[start Extracted records]

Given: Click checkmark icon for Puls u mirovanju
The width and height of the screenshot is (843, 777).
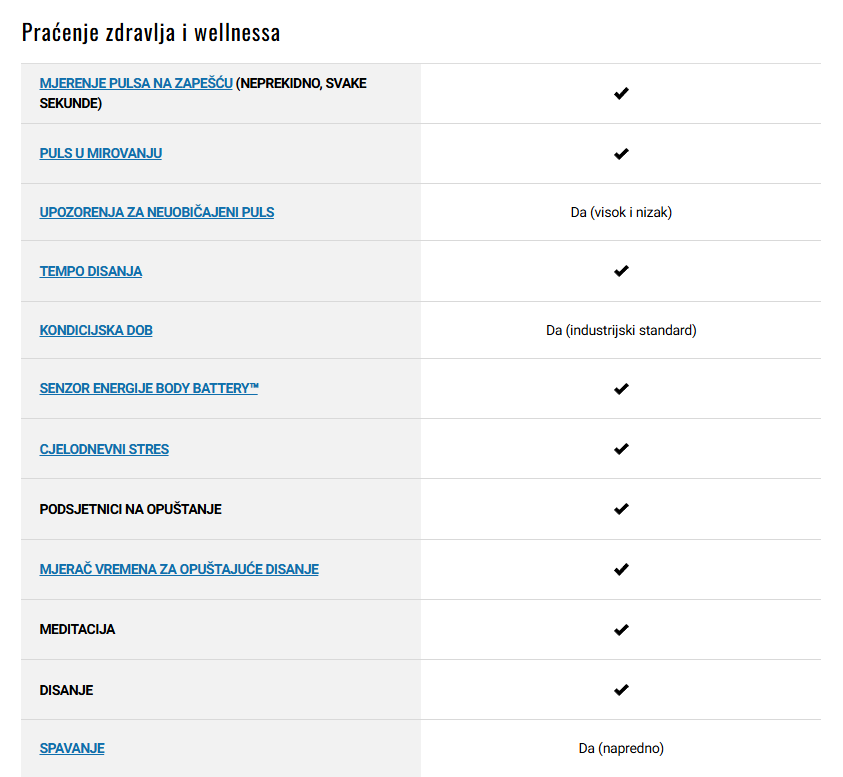Looking at the screenshot, I should [621, 154].
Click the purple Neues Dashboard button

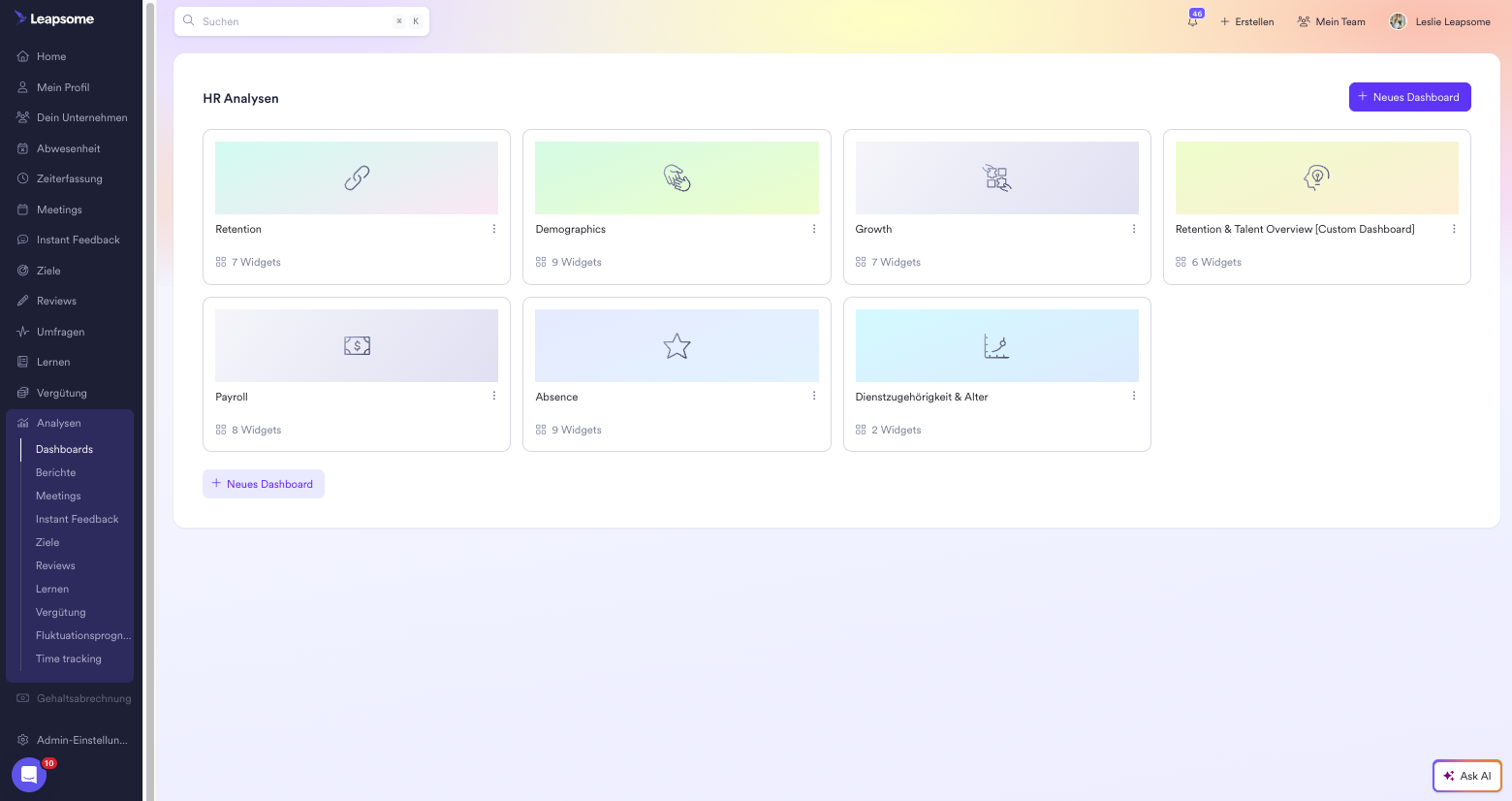click(1409, 97)
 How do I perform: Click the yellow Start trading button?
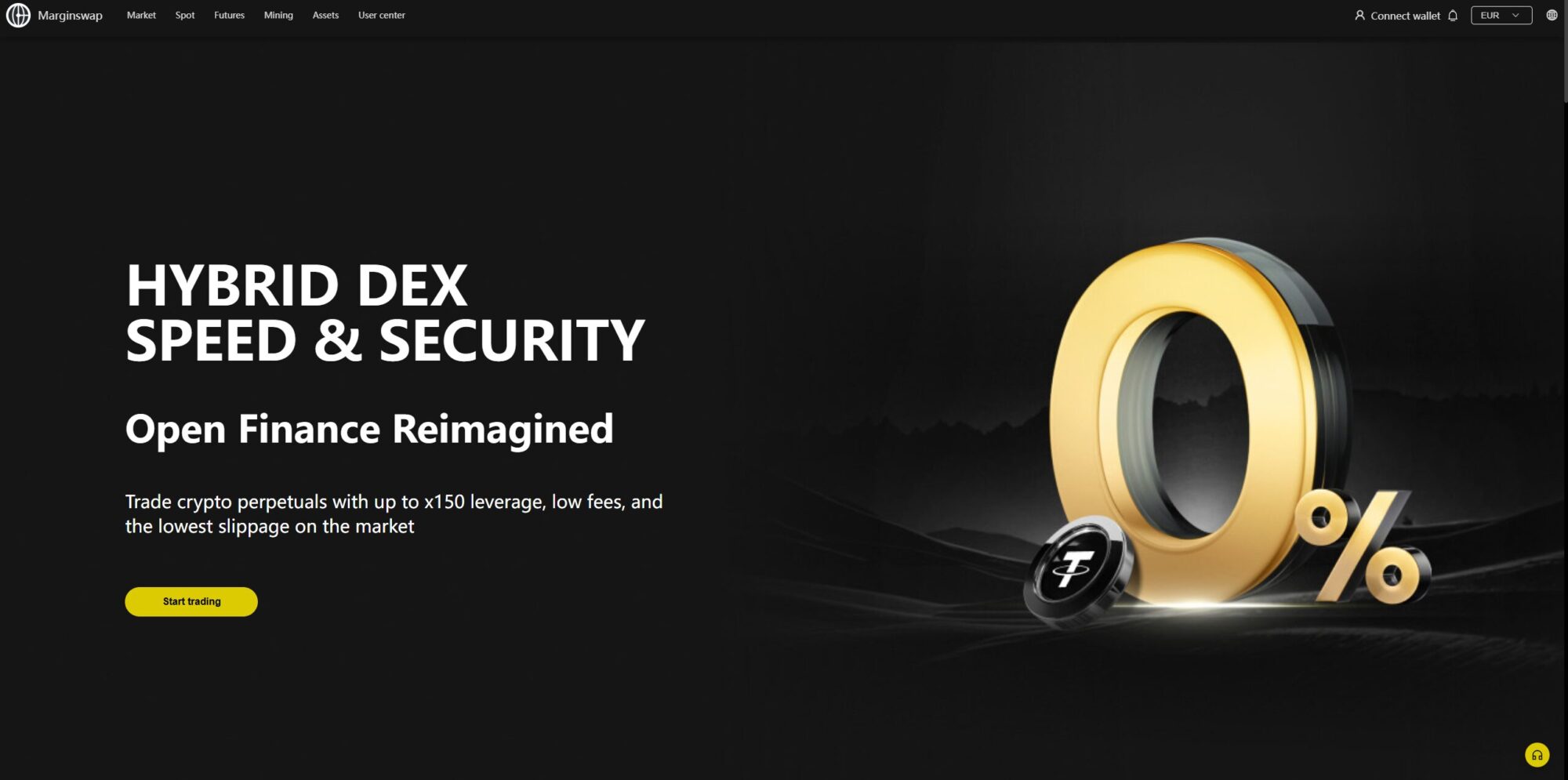[191, 601]
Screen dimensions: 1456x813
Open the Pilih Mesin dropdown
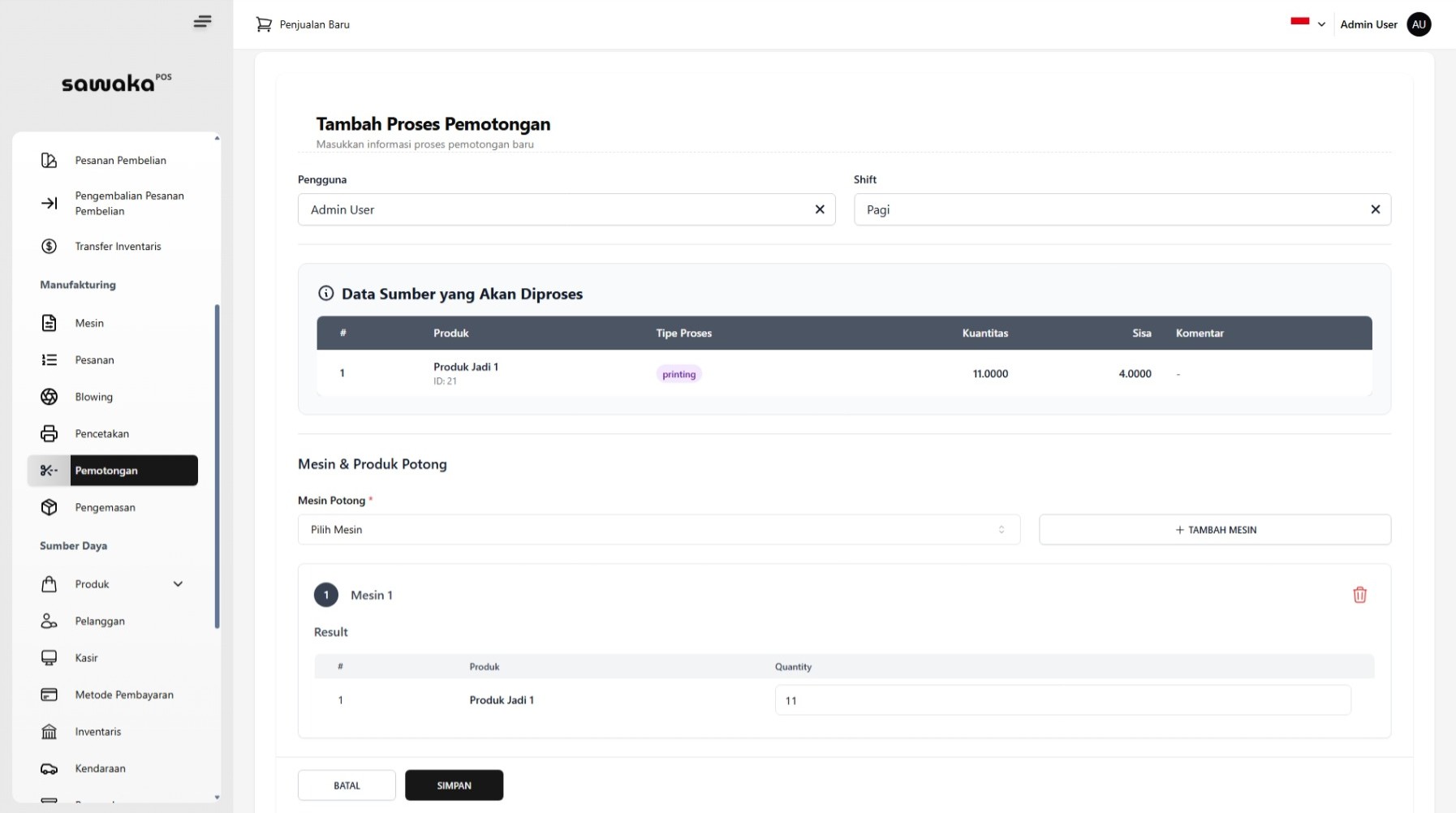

[end Extracted records]

§ Task to complete: Show each line of the records above that contains the word "button".

§ Answer to this problem:
Click the purple Neues Dashboard button
 How do I perform: Click the yellow Start trading button?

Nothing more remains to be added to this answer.